** Begin Source excerpt **
Re: [Server-devel] Feedback: Problems with XSCE

2013-11-29 Thread Jerry Vonau
Funny you just described the situation that I was dealing with in Australia, 
very centralized administration with some of the lower level IT people having 
no clue on the design of there infrastructure. Let's not forget the need to 
function with proxies that my require userid/passwords. Avahi addresses the 
need to have control over the DNS when you have a server local to the LAN that 
it serves. Anything is possible when you have cooperation with the IT staff 
where need to have the DNS work correctly, that is few and far between. Yes one 
could run a custom image with the schoolserver's info imbedded in the image, 
don't think that would scale to well with potentially a different image per 
school. Now one could alter an image to embed this info using the xo-custom 
routine of mktinycore, that would save generating new images per school given 
that you're only changing small bits of info, think that would be the preferred 
method.
** End Source excerpt **
| What to work on |
1 > List every all-capital abbreviation in the mailing-list post, including its subject line, giving each one once.
2 > Please carry on the mailing-list post about school server setup from its last sentence.
The listing that follows isn't needed for any of this.
** Begin Given data **
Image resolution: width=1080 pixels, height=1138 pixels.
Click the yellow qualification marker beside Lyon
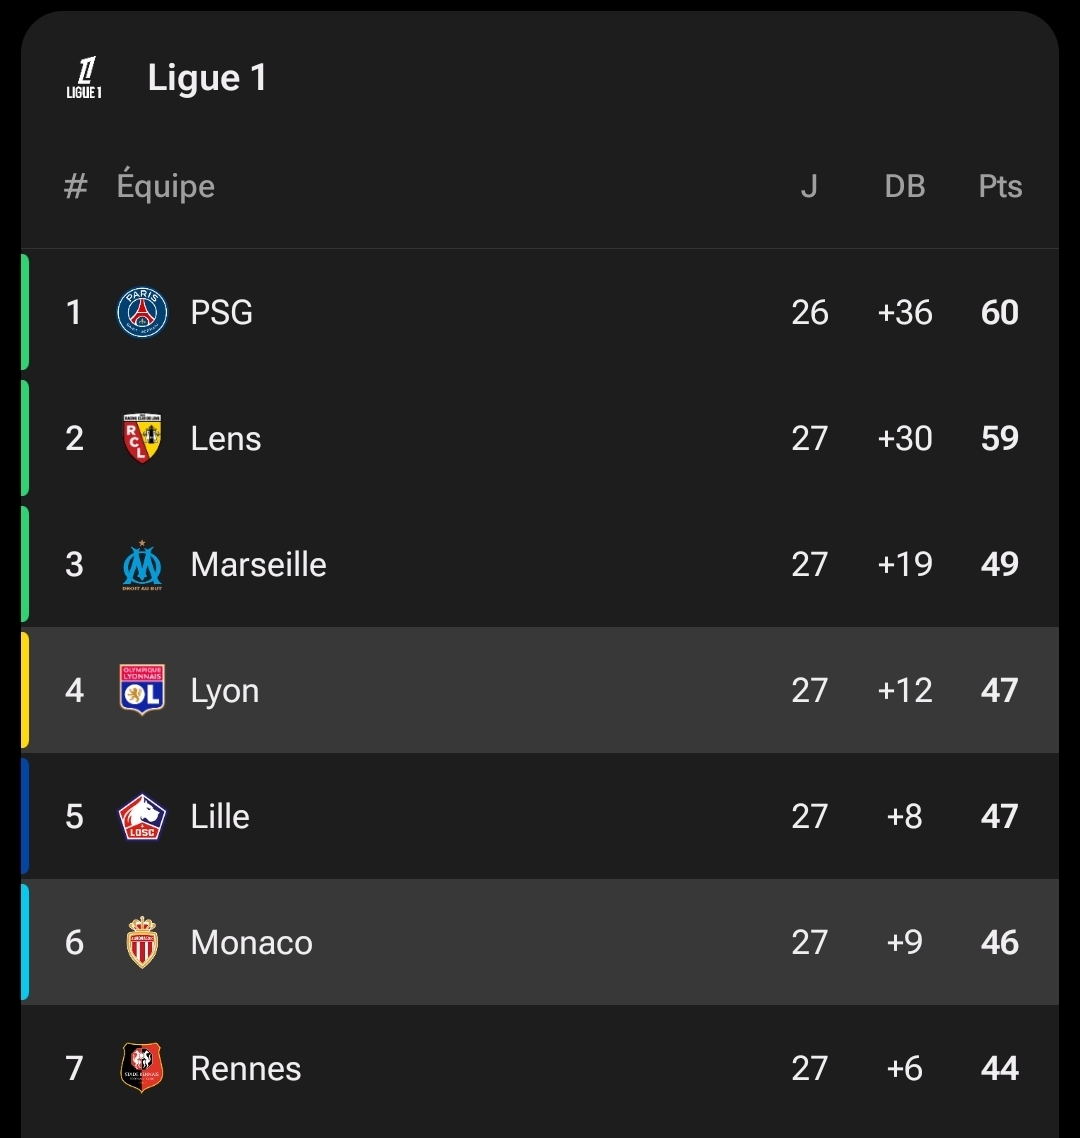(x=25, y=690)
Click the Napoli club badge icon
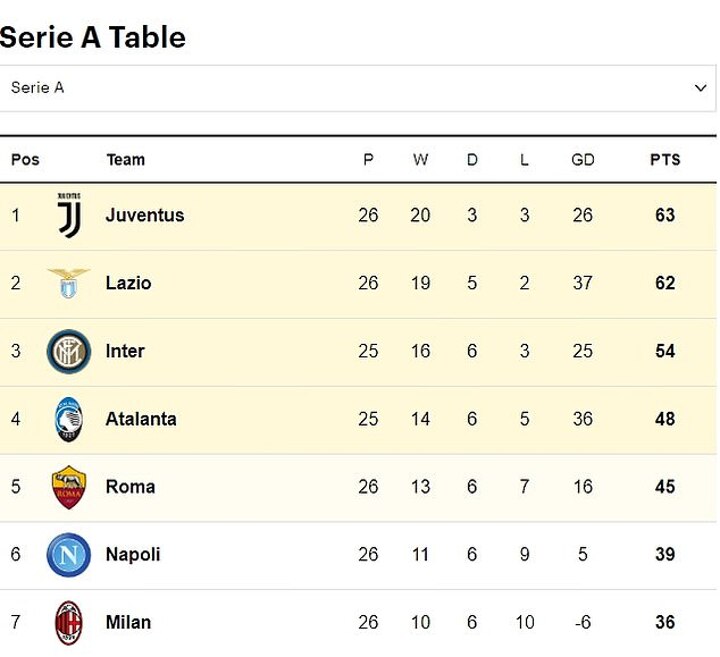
** End Given data **
| Results of the tasks |
1 > XSCE, IT, DNS, LAN

2 >
I await your proposals, I'm all for cleaning up the mess to make sugar easier 
to deploy on a existing network. I'm sure with enough brain storming a workable 
solution can be found to cover most of the deployment situations if upstream 
sugar is receptive to the idea that doesn't come from the select few. 

Good luck,

Jerry  


- Original Message -
From: "Samuel Greenfeld" 
To: "Jerry Vonau" 
Cc: "server-devel" 
Sent: Friday, 29 November, 2013 1:40:16 PM
Subject: Re: [Server-devel] Feedback: Problems with XSCE



Apart from on a flat network, we are not going to solve the problem of working 
on "corporate-style" school networks using Avahi. That presumes you can get 
multicast support working across the desired region. 


The equivalent for larger networks would be DNS service records, presuming you 
can get permission to create them. 


Without going into whom is doing what, I personally know that Sugar is being 
used: 


* On networks where DHCP is controlled by centralized IT. 
* Where the schoolserver's DNS name has to match an existing naming scheme. 
* Where there is no DNS hierarchy, so computers at every school are named 
like computer-xyz.example.edu 
* Where various forms of wireless authentication (PSK, 802.11x, etc.) are 
required for wireless access, and the students are not supposed to know the 
password. 
* Where the schoolserver is required to be in the School District's central 
datacenter. 
* Where a single schoolserver has to support more than one school. 
* Where a single network IP address range is used by multiple schools 
spaced several miles apart.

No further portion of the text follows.